Comparison of Meniscal Extrusion and Osteophyte Formation at the Intercondylar Notch As a Predictive Biomarker for Incidence of Knee Osteoarthritis-Data from the Osteoarthritis Initiative.
Journal of orthopaedic science official journal of the Japanese Orthopaedic Association(2018)
Abstract
BACKGROUND:Medial meniscal extrusion (ME) is a biomarker to predict later development of knee osteoarthritis (KOA). On the other hand, we have reported osteophyte formation at the posterior condylar notch of the femur served as a biomarker for the same purpose. The purpose of this study is to compare capacity of the two biomarkers in predicting KOA development.METHODS:Two cohort of knees were established utilizing publicly available data from the Osteoarthritis Initiative (OAI). No OA group (NOA) consisted of knees that were grade 0 or 1 on Kellgren and Lawrence grade (K/L) both at baseline and 48 months later, and pre-radiographic-OA group (PROA) consisted of knees that were grade 0 or 1 at baseline but grade ≥2 48 months later. Baseline MR images were evaluated in terms of ME and osteophyte formation at the posterior condylar notch. ME was evaluated both by meniscus subluxation index (MSI) indicating the ratio of the extruded width of the medial meniscus to the width of medial meniscal body and by the medial radial displacement (MRD) indicating actual extruded width.

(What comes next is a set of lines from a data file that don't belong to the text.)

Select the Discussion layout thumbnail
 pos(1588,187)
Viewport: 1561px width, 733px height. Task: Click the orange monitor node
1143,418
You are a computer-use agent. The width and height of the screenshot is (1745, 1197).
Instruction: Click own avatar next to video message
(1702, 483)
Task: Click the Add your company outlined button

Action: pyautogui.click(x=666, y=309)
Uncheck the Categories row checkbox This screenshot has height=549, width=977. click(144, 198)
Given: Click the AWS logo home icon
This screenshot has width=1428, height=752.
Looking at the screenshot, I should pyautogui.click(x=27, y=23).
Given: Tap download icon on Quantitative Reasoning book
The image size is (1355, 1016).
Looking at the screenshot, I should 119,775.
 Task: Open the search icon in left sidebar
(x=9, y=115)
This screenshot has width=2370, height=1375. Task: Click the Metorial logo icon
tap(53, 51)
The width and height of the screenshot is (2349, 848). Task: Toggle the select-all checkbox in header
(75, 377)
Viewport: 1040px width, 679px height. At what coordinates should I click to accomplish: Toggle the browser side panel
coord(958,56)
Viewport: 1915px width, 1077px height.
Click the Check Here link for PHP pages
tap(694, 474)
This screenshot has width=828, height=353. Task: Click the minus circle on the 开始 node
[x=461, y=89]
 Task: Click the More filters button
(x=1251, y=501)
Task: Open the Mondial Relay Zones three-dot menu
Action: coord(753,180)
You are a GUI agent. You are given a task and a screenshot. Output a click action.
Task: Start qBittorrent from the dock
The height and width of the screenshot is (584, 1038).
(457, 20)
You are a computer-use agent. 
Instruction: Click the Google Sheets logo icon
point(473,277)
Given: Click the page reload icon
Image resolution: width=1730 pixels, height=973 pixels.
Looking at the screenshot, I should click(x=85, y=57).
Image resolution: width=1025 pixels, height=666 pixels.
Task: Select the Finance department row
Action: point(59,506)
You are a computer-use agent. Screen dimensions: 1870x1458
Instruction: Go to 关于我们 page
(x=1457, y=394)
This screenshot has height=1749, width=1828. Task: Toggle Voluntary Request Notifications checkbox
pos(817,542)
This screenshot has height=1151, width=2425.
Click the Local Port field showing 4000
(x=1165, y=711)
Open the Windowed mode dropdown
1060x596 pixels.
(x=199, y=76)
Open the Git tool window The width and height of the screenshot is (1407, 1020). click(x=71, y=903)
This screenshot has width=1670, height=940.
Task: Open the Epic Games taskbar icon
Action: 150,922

The size of the osteophyte was assessed using a semi-quantitative whole-organ magnetic resonance imaging score (WORMS). The predictive accuracy of KOA was assessed by the area under the receiver operating characteristic curve (AUC) and optimal cutoff was determined for each parameter.RESULTS:The AUC for MSI was 0.654 (0.561-0.748: 95% CI) and the cutoff value was determined as 17%. That for MRD was 0.677 (0.584-0.770) and the cutoff value was 2.2 mm. The AUC for the WORMS score at the posterior condylar notch was 0.667 (0.579-0.756) and the cutoff value was 2.CONCLUSIONS:Similar predicting capacity of KOA development was found both in ME and osteophyte formation at the posterior condylar notch. Using these simple parameter, mas-screening for KOA development would be possible.